= Charles Fenn =

Australian politician

Charles Fenn (c. 1816 – 17 February 1873) was a solicitor and member of the first Legislative Council in the Colony of South Australia.

Fenn arrived in South Australia 15 April 1838 aboard the Lord Goderich from London.

He worked as solicitor in Adelaide from around 1849, and was in partnership with Henry Johnson as "Johnson and Fenn" from 1849 to 1850. Shortly after the partnership was dissolved, Johnson was implicated in fraudulent conversion of trust funds.

He was the member for East Torrens in the Legislative Council following the resignation of George Waterhouse and served from June 1854 to August 1855. He was an opponent of R. R. Torrens's Real Property Act (which threatened a source of income for lawyers).
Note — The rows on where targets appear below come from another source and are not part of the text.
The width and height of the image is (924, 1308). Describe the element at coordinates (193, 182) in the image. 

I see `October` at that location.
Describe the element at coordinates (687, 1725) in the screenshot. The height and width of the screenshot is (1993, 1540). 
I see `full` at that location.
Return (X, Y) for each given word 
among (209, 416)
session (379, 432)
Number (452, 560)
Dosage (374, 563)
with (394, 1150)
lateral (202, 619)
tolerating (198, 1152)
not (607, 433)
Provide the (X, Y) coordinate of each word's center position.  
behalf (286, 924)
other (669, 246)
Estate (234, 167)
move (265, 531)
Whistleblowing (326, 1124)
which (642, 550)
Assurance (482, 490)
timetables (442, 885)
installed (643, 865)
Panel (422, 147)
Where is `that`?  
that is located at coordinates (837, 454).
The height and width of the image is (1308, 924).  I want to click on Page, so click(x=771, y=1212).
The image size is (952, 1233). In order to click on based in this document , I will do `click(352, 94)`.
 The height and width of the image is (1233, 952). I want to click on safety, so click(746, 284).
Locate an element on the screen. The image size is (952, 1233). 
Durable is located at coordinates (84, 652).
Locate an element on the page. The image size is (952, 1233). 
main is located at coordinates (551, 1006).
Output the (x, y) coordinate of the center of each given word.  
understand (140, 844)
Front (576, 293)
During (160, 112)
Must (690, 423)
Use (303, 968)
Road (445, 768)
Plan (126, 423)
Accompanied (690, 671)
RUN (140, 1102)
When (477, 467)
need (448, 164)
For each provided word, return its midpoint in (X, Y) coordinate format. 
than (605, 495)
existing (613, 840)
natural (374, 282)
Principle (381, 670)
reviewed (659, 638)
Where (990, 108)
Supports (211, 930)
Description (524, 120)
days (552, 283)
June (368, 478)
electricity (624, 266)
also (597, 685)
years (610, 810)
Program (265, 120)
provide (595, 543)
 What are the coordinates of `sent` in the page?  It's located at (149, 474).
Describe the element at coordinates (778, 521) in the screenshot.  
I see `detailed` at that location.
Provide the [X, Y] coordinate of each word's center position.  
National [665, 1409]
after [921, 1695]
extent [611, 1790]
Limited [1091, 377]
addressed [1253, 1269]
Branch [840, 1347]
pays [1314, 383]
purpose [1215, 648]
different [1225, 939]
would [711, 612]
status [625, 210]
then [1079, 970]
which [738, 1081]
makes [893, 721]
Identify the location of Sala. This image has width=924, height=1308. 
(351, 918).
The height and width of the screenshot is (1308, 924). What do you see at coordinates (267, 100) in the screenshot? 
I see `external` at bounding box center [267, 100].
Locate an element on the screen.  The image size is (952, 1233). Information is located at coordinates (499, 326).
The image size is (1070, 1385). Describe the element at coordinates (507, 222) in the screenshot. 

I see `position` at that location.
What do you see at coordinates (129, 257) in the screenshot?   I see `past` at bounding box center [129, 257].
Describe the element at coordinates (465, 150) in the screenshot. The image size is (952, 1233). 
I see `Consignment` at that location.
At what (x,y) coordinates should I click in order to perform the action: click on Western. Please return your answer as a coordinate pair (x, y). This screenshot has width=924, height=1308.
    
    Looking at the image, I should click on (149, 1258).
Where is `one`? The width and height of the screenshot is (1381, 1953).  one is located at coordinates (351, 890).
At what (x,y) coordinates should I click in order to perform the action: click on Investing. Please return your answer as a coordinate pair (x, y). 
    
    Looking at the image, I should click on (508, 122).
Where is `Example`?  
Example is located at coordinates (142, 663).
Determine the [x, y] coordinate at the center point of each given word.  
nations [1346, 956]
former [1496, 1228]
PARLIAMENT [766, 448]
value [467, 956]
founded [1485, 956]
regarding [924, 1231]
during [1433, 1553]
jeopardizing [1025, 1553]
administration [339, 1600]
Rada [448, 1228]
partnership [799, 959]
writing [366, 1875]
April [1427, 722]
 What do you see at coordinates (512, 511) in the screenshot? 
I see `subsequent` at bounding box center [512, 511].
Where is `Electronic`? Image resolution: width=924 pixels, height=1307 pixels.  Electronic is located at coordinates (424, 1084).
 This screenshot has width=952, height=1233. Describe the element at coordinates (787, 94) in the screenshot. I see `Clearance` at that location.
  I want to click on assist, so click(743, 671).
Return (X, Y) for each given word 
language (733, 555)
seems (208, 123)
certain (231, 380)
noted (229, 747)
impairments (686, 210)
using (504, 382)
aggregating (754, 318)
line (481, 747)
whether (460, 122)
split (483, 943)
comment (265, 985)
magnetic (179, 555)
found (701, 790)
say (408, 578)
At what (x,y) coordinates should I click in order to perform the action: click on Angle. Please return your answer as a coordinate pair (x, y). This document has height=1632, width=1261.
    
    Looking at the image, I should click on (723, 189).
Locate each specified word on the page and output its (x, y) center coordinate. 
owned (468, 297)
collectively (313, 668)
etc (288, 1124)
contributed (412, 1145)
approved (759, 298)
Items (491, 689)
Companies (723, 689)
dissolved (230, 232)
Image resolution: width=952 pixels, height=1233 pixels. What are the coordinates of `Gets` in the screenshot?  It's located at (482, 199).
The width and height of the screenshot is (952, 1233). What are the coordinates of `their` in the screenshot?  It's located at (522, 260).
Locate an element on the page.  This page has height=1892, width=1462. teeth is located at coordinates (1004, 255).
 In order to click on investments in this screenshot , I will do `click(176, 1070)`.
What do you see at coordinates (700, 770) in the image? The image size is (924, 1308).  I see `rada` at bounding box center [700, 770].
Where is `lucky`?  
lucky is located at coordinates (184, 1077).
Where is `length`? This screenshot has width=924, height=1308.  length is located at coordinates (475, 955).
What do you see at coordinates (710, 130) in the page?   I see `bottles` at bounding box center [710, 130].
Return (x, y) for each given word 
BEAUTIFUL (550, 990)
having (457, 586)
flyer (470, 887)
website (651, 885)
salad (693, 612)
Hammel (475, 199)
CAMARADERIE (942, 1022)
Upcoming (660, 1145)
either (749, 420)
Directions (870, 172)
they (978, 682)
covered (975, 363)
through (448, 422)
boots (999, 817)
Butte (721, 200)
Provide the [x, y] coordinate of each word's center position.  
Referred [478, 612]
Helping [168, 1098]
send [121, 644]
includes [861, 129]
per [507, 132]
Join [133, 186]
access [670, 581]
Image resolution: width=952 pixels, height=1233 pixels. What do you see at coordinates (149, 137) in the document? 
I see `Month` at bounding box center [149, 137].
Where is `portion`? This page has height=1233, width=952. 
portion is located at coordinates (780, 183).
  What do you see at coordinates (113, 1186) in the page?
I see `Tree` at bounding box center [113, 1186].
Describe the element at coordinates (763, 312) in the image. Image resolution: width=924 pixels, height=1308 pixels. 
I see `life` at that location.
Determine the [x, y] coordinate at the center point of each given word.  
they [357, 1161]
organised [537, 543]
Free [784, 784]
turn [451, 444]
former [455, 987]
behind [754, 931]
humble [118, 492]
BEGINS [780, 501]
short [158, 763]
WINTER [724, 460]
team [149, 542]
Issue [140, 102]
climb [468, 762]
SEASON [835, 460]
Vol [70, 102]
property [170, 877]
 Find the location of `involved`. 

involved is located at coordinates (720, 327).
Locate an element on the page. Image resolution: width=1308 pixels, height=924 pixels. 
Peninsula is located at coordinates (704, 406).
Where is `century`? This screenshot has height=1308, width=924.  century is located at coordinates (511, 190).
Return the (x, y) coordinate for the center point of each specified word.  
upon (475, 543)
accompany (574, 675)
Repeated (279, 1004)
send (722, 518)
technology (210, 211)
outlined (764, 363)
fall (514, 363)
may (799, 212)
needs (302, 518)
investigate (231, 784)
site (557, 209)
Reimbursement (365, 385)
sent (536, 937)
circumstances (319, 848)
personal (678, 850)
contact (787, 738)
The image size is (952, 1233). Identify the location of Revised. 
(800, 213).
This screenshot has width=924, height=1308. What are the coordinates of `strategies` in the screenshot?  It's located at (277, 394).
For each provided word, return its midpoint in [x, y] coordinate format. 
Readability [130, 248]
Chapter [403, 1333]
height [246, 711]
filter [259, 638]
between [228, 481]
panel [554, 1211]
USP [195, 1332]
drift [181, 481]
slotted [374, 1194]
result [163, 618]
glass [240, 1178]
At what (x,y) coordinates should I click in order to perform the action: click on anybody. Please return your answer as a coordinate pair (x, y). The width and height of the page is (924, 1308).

He died in Adelaide following a fall.

==Family==
He married Sarah Isabella Bradshaw (c. 1823 – 23 May 1875), daughter of Robert Fletcher Bradshaw, on 3 March 1842
- Charles Fletcher Fenn (3 October 1843 – 3 November 1907) married Eva Fenn, née Simpson, (c. 1856 – 19 May 1940), previously married to his brother James, see below. on 29 December 1891. He was a solicitor, of the firm Fenn & Hardy.
- Emily Sarah Fenn (27 January 1845 – c. 11 August 1896) married David Grant Gosse (c. 1841 – 1 July 1880), eldest son of William Gosse on 8 April 1869.
- Frances Ann "Fanny" Fenn (3 April 1848 – after 1935) married Salvator Rosa Wakefield (c. 1836 – 21 September 1898) of Glenelg on 20 September 1877. S. R. Wakefield was a son of Felix Wakefield and nephew of Edward Gibbon Wakefield. He previously married Susannah Grace Cox (c. 1848 – 9 May 1876), and was an early employee of Elder, Smith and Co.
- Martha Alice Fenn (11 October 1849 – 3 February 1910) married Gerald Jay on 14 January 1874
- Thomas George Fenn (10 January 1852 – 4 January 1902) married Amelia Maud Jackson (c. 1854 – 2 October 1925) on 24 April 1888
- William Edward Fenn (6 July 1854 – 21 May 1891) died after falling down stairs.
- James Bradshaw Fenn (25 September 1856 – 18 January 1890) married Ann Jackson ( – 15 June 1886) on 21 May 1880; several sons died young. He married again, to Eva Simpson (c. 1856 – 19 May 1940) on 21 April 1887. Widowed, she married again, to his brother Charles Fletcher Fenn, see above.
- Frederick Arthur (5 January 1858 – 25 June 1897)
His last residence was in Childers Street, North Adelaide.